▸ Input for this task
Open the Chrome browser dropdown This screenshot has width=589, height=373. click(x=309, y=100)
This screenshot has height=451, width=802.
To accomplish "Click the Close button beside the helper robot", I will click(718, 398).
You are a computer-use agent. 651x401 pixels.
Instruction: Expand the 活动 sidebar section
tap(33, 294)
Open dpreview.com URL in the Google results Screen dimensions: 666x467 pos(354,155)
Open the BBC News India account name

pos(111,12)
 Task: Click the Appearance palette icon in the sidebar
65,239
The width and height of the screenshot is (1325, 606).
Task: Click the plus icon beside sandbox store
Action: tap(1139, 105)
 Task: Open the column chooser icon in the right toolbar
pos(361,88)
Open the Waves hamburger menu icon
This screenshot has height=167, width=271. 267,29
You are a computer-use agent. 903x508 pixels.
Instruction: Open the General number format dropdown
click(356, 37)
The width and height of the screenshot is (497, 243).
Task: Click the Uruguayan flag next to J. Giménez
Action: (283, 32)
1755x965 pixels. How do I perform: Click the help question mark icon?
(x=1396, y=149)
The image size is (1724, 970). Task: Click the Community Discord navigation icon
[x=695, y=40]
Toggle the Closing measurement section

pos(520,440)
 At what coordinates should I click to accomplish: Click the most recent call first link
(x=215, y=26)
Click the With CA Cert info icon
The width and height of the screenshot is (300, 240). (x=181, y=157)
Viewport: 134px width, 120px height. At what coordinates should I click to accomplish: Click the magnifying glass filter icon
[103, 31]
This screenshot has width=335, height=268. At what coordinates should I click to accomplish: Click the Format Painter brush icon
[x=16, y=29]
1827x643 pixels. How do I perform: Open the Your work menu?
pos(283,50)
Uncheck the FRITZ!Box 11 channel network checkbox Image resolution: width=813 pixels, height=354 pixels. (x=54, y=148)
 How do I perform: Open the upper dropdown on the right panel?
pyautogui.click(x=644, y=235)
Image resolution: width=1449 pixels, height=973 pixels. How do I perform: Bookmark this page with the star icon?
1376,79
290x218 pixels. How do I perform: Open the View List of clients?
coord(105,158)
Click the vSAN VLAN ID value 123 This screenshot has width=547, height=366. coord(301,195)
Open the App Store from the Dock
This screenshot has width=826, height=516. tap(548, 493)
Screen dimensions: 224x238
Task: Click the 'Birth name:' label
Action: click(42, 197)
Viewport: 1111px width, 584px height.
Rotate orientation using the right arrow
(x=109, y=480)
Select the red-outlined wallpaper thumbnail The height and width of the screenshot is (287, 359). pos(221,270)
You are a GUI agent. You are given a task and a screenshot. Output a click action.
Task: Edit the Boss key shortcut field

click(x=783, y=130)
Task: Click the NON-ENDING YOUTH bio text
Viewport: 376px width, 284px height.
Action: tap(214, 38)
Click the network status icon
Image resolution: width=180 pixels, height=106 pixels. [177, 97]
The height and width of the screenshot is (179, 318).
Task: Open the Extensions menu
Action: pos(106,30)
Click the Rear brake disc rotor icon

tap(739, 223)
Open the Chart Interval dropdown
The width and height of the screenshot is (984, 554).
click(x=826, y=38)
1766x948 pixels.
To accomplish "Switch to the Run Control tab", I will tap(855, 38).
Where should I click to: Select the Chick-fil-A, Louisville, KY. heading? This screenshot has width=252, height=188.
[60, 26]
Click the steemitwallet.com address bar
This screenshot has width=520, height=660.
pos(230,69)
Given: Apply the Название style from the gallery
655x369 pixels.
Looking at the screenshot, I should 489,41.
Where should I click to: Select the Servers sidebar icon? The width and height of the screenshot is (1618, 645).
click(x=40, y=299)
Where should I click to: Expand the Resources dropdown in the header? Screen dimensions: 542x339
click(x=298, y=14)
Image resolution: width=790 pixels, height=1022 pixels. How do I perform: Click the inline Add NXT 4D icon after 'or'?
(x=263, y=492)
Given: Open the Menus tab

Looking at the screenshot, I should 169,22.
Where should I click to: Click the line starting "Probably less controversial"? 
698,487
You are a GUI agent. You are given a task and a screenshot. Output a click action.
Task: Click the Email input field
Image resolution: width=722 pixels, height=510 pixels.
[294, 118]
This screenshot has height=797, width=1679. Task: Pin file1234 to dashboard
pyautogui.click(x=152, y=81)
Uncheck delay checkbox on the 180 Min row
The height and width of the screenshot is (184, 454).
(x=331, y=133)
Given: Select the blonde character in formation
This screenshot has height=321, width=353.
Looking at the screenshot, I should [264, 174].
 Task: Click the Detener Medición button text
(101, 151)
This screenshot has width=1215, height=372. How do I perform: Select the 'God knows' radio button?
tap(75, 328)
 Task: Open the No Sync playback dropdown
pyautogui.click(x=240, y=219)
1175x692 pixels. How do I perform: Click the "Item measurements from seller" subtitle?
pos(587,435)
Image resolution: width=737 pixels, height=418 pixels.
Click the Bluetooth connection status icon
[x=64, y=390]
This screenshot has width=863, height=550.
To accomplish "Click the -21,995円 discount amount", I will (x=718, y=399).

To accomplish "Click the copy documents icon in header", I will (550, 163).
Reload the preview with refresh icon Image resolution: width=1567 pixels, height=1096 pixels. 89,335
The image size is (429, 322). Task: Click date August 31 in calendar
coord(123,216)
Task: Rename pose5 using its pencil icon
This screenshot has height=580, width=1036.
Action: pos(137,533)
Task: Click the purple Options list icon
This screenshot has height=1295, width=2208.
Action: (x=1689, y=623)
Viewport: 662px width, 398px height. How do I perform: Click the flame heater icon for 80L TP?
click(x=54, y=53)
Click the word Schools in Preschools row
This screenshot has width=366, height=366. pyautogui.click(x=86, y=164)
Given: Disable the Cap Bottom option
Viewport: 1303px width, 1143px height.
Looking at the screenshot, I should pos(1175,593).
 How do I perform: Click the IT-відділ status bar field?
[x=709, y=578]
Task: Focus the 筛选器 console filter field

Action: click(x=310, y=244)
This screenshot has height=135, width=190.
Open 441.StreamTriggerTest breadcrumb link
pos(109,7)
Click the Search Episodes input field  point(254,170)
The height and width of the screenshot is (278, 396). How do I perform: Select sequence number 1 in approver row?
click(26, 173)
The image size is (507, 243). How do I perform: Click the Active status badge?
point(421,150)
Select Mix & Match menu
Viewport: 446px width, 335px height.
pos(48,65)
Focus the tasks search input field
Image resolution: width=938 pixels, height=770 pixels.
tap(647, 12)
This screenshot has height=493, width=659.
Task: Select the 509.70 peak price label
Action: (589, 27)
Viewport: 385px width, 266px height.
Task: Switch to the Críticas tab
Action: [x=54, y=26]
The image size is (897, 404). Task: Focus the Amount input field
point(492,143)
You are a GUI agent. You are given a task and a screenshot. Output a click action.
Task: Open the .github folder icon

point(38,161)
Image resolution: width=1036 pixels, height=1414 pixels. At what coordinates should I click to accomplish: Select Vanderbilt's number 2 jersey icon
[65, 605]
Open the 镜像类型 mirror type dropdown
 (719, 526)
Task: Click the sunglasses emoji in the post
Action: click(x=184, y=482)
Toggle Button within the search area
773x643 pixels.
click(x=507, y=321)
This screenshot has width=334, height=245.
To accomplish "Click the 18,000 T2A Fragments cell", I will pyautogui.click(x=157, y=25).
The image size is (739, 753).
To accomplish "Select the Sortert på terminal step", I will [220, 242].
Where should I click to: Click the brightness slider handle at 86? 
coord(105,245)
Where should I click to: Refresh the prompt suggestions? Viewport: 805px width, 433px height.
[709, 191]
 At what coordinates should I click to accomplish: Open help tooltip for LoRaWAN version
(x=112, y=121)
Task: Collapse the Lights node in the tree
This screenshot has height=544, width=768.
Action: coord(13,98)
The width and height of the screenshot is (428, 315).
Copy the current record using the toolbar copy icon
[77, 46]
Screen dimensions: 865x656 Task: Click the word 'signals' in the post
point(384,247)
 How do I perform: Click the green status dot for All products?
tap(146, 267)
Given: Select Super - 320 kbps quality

▸ Activity
Lines containing the string "computer": report how many there are in the material above, and nothing more.

▸ The completed task
2